• EXERCISE BRIEF: Take the data below and extract the lines from the one with "Image resolution: width=961" to the one with "Given: Open the portfolio pie chart tab", inclusive, exactly as written.

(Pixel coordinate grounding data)

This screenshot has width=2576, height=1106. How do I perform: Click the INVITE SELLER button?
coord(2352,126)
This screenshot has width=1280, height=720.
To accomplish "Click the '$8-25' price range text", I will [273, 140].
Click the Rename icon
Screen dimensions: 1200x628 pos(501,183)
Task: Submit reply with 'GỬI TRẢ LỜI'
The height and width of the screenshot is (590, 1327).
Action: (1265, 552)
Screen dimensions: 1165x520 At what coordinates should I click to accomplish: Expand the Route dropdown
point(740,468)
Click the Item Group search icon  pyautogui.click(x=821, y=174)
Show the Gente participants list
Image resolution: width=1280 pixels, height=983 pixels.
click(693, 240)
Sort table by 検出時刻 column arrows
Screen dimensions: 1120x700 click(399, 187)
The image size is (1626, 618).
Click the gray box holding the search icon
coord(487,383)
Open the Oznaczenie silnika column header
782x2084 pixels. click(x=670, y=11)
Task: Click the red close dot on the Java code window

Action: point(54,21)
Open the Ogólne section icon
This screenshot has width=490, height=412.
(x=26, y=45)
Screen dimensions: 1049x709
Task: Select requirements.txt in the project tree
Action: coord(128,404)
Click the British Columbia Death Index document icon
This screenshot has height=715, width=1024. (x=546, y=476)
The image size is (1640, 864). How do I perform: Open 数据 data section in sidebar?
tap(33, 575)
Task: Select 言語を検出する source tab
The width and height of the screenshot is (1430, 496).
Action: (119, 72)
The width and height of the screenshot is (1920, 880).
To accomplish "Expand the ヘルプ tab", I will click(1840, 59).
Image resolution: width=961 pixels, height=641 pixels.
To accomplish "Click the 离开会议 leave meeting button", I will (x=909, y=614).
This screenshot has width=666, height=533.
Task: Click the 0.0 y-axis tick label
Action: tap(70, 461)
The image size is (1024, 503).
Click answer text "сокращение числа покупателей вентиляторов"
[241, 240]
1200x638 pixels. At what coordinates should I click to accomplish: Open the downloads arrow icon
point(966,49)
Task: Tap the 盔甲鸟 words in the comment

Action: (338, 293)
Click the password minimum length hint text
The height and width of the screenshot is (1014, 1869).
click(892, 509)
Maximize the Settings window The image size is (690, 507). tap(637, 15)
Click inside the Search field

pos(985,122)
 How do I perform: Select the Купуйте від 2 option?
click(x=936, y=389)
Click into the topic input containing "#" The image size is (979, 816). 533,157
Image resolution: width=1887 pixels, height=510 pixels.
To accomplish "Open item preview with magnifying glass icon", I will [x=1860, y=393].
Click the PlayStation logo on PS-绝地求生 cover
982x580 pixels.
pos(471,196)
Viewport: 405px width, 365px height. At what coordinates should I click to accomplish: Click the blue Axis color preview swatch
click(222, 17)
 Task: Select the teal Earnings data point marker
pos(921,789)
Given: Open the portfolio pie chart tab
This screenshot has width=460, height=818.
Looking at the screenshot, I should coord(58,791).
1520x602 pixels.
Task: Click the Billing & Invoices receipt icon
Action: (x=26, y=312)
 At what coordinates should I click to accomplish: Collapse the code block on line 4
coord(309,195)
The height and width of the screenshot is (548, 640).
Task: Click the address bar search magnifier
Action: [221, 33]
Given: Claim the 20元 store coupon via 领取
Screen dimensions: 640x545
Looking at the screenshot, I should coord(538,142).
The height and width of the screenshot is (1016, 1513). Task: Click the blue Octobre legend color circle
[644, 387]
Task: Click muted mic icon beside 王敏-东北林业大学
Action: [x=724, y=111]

• TASK SOLUTION:
Image resolution: width=961 pixels, height=641 pixels.
To accomplish "Click the 离开会议 leave meeting button", I will (x=909, y=614).
This screenshot has width=666, height=533.
Task: Click the 0.0 y-axis tick label
Action: tap(70, 461)
The image size is (1024, 503).
Click answer text "сокращение числа покупателей вентиляторов"
[241, 240]
1200x638 pixels. At what coordinates should I click to accomplish: Open the downloads arrow icon
point(966,49)
Task: Tap the 盔甲鸟 words in the comment

Action: (338, 293)
Click the password minimum length hint text
The height and width of the screenshot is (1014, 1869).
click(892, 509)
Maximize the Settings window The image size is (690, 507). tap(637, 15)
Click inside the Search field

pos(985,122)
 How do I perform: Select the Купуйте від 2 option?
click(x=936, y=389)
Click into the topic input containing "#" The image size is (979, 816). 533,157
Image resolution: width=1887 pixels, height=510 pixels.
To accomplish "Open item preview with magnifying glass icon", I will [x=1860, y=393].
Click the PlayStation logo on PS-绝地求生 cover
982x580 pixels.
pos(471,196)
Viewport: 405px width, 365px height. At what coordinates should I click to accomplish: Click the blue Axis color preview swatch
click(222, 17)
 Task: Select the teal Earnings data point marker
pos(921,789)
Given: Open the portfolio pie chart tab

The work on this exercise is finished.